> _What is required_
Below are some records; each one is to be set down again exactly.

> _Input material_

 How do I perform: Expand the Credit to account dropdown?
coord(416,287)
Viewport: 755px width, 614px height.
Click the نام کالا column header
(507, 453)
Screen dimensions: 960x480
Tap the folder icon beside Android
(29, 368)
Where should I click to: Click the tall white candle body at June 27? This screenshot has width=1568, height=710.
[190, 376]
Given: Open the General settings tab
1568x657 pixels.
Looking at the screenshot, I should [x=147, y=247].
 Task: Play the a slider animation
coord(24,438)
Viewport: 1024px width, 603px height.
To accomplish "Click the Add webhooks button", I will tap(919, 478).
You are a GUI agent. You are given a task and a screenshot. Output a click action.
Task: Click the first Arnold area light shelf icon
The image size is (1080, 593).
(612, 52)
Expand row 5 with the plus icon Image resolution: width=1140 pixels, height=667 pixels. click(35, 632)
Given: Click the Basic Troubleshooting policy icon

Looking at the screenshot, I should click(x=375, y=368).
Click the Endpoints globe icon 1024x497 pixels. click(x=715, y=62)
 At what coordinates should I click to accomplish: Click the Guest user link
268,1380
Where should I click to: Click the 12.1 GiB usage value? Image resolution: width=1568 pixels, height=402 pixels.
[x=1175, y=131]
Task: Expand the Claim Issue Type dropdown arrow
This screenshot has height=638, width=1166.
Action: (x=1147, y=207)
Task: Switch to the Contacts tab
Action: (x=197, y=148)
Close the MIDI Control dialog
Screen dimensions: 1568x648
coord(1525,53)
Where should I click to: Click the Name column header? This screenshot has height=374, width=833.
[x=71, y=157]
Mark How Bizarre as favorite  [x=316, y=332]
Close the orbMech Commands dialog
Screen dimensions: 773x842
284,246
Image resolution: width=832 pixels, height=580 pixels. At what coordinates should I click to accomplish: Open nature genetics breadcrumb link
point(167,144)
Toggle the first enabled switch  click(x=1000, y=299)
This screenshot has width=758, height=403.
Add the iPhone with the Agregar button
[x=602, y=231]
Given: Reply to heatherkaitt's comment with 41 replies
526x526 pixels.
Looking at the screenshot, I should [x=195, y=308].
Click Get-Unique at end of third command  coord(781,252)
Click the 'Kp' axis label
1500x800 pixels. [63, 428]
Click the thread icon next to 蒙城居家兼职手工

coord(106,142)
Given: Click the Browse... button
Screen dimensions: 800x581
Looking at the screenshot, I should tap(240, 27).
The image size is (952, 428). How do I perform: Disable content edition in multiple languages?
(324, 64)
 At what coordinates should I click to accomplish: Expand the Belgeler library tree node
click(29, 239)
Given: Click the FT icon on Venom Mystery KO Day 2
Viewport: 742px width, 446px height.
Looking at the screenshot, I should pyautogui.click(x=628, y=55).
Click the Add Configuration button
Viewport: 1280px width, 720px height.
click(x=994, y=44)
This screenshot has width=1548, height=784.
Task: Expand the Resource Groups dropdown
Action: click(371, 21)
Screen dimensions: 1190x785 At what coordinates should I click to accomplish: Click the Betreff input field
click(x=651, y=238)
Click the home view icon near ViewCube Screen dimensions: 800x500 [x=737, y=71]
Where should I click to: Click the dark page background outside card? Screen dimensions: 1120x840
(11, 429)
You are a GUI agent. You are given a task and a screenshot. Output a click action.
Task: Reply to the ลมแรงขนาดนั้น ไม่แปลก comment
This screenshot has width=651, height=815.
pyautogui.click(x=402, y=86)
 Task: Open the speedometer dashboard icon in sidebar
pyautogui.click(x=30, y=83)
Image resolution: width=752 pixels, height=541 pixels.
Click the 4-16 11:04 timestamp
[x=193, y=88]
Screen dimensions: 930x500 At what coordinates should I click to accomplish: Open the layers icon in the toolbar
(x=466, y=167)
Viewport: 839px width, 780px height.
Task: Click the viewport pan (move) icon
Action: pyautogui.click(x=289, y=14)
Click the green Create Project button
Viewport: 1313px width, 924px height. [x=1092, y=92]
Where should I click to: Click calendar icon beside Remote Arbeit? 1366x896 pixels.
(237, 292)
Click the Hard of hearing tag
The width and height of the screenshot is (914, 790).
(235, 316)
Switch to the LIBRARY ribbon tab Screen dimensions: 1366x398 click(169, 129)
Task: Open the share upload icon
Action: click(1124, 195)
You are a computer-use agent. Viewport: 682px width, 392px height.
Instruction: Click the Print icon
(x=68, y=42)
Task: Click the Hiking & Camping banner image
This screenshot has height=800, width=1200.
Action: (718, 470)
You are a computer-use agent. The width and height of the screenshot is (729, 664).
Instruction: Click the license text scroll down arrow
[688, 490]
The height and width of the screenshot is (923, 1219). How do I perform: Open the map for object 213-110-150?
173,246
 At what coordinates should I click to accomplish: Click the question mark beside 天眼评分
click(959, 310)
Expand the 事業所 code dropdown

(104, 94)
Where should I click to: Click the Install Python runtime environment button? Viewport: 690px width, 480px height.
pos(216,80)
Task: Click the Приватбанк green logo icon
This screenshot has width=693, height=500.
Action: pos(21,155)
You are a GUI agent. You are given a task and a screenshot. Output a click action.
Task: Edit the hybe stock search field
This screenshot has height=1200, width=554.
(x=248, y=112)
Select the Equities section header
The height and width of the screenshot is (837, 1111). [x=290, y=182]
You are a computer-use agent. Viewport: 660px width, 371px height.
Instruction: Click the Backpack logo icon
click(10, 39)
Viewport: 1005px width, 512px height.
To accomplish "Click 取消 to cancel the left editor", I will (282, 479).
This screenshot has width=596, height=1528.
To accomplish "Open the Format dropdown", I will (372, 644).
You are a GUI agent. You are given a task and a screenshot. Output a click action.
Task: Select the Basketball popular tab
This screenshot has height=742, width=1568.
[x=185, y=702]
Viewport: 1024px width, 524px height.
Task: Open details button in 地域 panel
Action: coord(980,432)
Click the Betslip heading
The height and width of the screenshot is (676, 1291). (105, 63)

> _Result for this exercise_
 How do I perform: Expand the Credit to account dropdown?
coord(416,287)
Viewport: 755px width, 614px height.
Click the نام کالا column header
(507, 453)
Screen dimensions: 960x480
Tap the folder icon beside Android
(29, 368)
Where should I click to: Click the tall white candle body at June 27? This screenshot has width=1568, height=710.
[190, 376]
Given: Open the General settings tab
1568x657 pixels.
Looking at the screenshot, I should [x=147, y=247].
 Task: Play the a slider animation
coord(24,438)
Viewport: 1024px width, 603px height.
To accomplish "Click the Add webhooks button", I will tap(919, 478).
You are a GUI agent. You are given a task and a screenshot. Output a click action.
Task: Click the first Arnold area light shelf icon
The image size is (1080, 593).
(612, 52)
Expand row 5 with the plus icon Image resolution: width=1140 pixels, height=667 pixels. click(35, 632)
Given: Click the Basic Troubleshooting policy icon

Looking at the screenshot, I should click(x=375, y=368).
Click the Endpoints globe icon 1024x497 pixels. click(x=715, y=62)
 At what coordinates should I click to accomplish: Click the Guest user link
268,1380
Where should I click to: Click the 12.1 GiB usage value? Image resolution: width=1568 pixels, height=402 pixels.
[x=1175, y=131]
Task: Expand the Claim Issue Type dropdown arrow
This screenshot has height=638, width=1166.
Action: (x=1147, y=207)
Task: Switch to the Contacts tab
Action: (x=197, y=148)
Close the MIDI Control dialog
Screen dimensions: 1568x648
coord(1525,53)
Where should I click to: Click the Name column header? This screenshot has height=374, width=833.
[x=71, y=157]
Mark How Bizarre as favorite  [x=316, y=332]
Close the orbMech Commands dialog
Screen dimensions: 773x842
284,246
Image resolution: width=832 pixels, height=580 pixels. At what coordinates should I click to accomplish: Open nature genetics breadcrumb link
point(167,144)
Toggle the first enabled switch  click(x=1000, y=299)
This screenshot has width=758, height=403.
Add the iPhone with the Agregar button
[x=602, y=231]
Given: Reply to heatherkaitt's comment with 41 replies
526x526 pixels.
Looking at the screenshot, I should [x=195, y=308].
Click Get-Unique at end of third command  coord(781,252)
Click the 'Kp' axis label
1500x800 pixels. [63, 428]
Click the thread icon next to 蒙城居家兼职手工

coord(106,142)
Given: Click the Browse... button
Screen dimensions: 800x581
Looking at the screenshot, I should tap(240, 27).
The image size is (952, 428). How do I perform: Disable content edition in multiple languages?
(324, 64)
 At what coordinates should I click to accomplish: Expand the Belgeler library tree node
click(29, 239)
Given: Click the FT icon on Venom Mystery KO Day 2
Viewport: 742px width, 446px height.
Looking at the screenshot, I should pyautogui.click(x=628, y=55).
Click the Add Configuration button
Viewport: 1280px width, 720px height.
click(x=994, y=44)
This screenshot has width=1548, height=784.
Task: Expand the Resource Groups dropdown
Action: click(371, 21)
Screen dimensions: 1190x785 At what coordinates should I click to accomplish: Click the Betreff input field
click(x=651, y=238)
Click the home view icon near ViewCube Screen dimensions: 800x500 [x=737, y=71]
Where should I click to: Click the dark page background outside card? Screen dimensions: 1120x840
(11, 429)
You are a GUI agent. You are given a task and a screenshot. Output a click action.
Task: Reply to the ลมแรงขนาดนั้น ไม่แปลก comment
This screenshot has width=651, height=815.
pyautogui.click(x=402, y=86)
 Task: Open the speedometer dashboard icon in sidebar
pyautogui.click(x=30, y=83)
Image resolution: width=752 pixels, height=541 pixels.
Click the 4-16 11:04 timestamp
[x=193, y=88]
Screen dimensions: 930x500 At what coordinates should I click to accomplish: Open the layers icon in the toolbar
(x=466, y=167)
Viewport: 839px width, 780px height.
Task: Click the viewport pan (move) icon
Action: pyautogui.click(x=289, y=14)
Click the green Create Project button
Viewport: 1313px width, 924px height. [x=1092, y=92]
Where should I click to: Click calendar icon beside Remote Arbeit? 1366x896 pixels.
(237, 292)
Click the Hard of hearing tag
The width and height of the screenshot is (914, 790).
(235, 316)
Switch to the LIBRARY ribbon tab Screen dimensions: 1366x398 click(169, 129)
Task: Open the share upload icon
Action: click(1124, 195)
You are a computer-use agent. Viewport: 682px width, 392px height.
Instruction: Click the Print icon
(x=68, y=42)
Task: Click the Hiking & Camping banner image
This screenshot has height=800, width=1200.
Action: (718, 470)
You are a computer-use agent. The width and height of the screenshot is (729, 664).
Instruction: Click the license text scroll down arrow
[688, 490]
The height and width of the screenshot is (923, 1219). How do I perform: Open the map for object 213-110-150?
173,246
 At what coordinates should I click to accomplish: Click the question mark beside 天眼评分
click(959, 310)
Expand the 事業所 code dropdown

(104, 94)
Where should I click to: Click the Install Python runtime environment button? Viewport: 690px width, 480px height.
pos(216,80)
Task: Click the Приватбанк green logo icon
This screenshot has width=693, height=500.
Action: pos(21,155)
You are a GUI agent. You are given a task and a screenshot. Output a click action.
Task: Edit the hybe stock search field
This screenshot has height=1200, width=554.
(x=248, y=112)
Select the Equities section header
The height and width of the screenshot is (837, 1111). [x=290, y=182]
You are a computer-use agent. Viewport: 660px width, 371px height.
Instruction: Click the Backpack logo icon
click(10, 39)
Viewport: 1005px width, 512px height.
To accomplish "Click 取消 to cancel the left editor", I will (282, 479).
This screenshot has width=596, height=1528.
To accomplish "Open the Format dropdown", I will (372, 644).
You are a GUI agent. You are given a task and a screenshot. Output a click action.
Task: Select the Basketball popular tab
This screenshot has height=742, width=1568.
[x=185, y=702]
Viewport: 1024px width, 524px height.
Task: Open details button in 地域 panel
Action: coord(980,432)
Click the Betslip heading
The height and width of the screenshot is (676, 1291). (105, 63)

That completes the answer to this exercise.